Just because your staff are happy doesn't mean they're loyal, especially for an IT professional.
An Australian Internet employment company believes companies that score highly in staff satisfaction surveys are fooling themselves if they think this translates into staff loyalty.
Seek Communications (seek.com.au), with the help of a research firm, surveyed more than 500 full-time employees from various industries across Australia, examining their attitudes about what influences job satisfaction, what factors lead to a change in jobs and how employees research potential employers.
Paul Bassat, CEO of Seek, has no doubt that at least 68 per cent of IT professionals, aged 18 to 50, believe if their current job doesn't work out, they will have no trouble finding another suitable job.
"IT professionals are confident they could find another job easily," he said.
Bassat said the IT industry has the greatest imbalance between supply and demand.
"So, if you take the fact that for most IT professionals there is a tremendous amount of job opportunity out there, clearly an issue all IT managers should be thinking about is how to retain staff," he said.
And according to Bassat, for IT managers looking to retain staff, "you'll have to work very, very hard".
Bassat says the workforce is becoming increasingly mobile and agrees that it is not uncommon these days for IT managers to change jobs more frequently - perhaps every six months.
"People are prepared to switch jobs and change more than [in the past]. IT managers are hopping from job to job and gaining more experience," Bassat said.
According to the findings of the survey, 78 per cent of respondents are satisfied with their current jobs, while only 31 per cent are totally committed to their current place of employment.

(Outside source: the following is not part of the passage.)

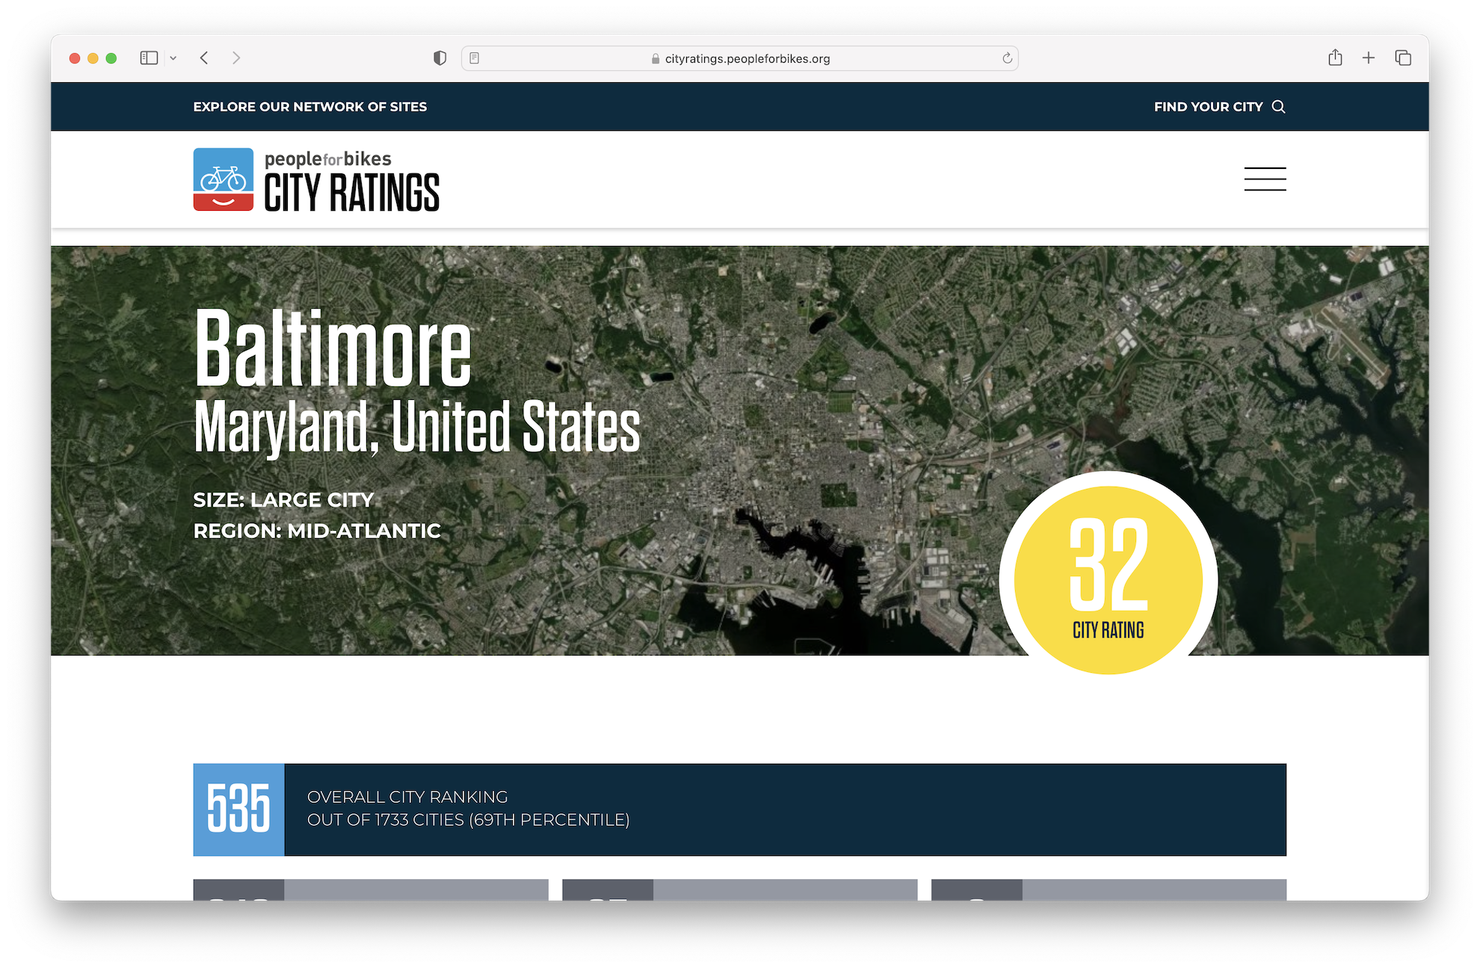
Task: Navigate back using the back arrow
Action: [203, 58]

Seek found the remaining respondents are either actively looking for a new job (7 per cent), thinking about it (12 per cent), or would consider moving if they were approached by another company (50 per cent).

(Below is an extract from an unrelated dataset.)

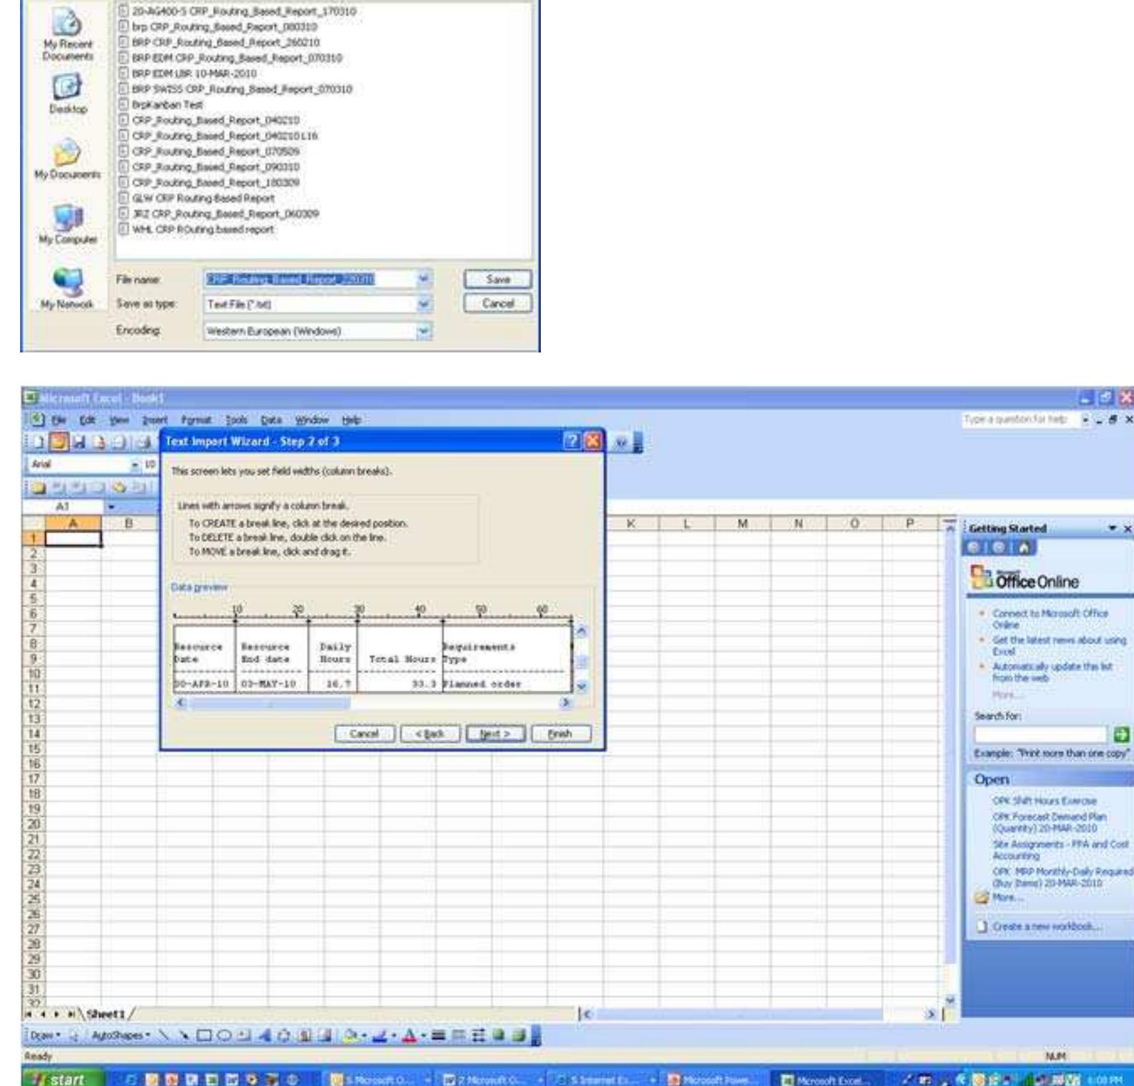Select the Line tool on the Drawing toolbar
The width and height of the screenshot is (1134, 1086).
pyautogui.click(x=164, y=1035)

Only 25 per cent of the survey respondents agreed they would "rather put up with problems in my current job than have to go through the process of finding a new one".
Bassat said while most feel comfortable about their prospects of finding another job if they left their current one, some prefer not to take the risk - these are the more "conservative" people in the workforce.
Bassat believes there is a power shift in the Australian employment market in favour of employees.
"The economy is strong and employees are taking advantage of that by scanning the employment landscape for other opportunities and keeping their options open," Bassat added.
Bassat said the Internet is fuelling this transitory trend because it provides free access to an enormous range of jobs and this includes sites that will e-mail job opportunities to individuals based on their own selection criteria.
"This is good news for companies scouting for talent, but it will make it increasingly difficult to retain good staff," he said.
For 38 per cent of respondents a higher wage or better package would encourage them to change jobs, with males (46 per cent) more likely than females (29 per cent), to be driven by remuneration.
Bassat said there is a range of factors leading IT professionals to change jobs.
"Salary is one of - if not the - most important things. They can jump from job to job and increase their salary - to a pretty high level," Bassat said.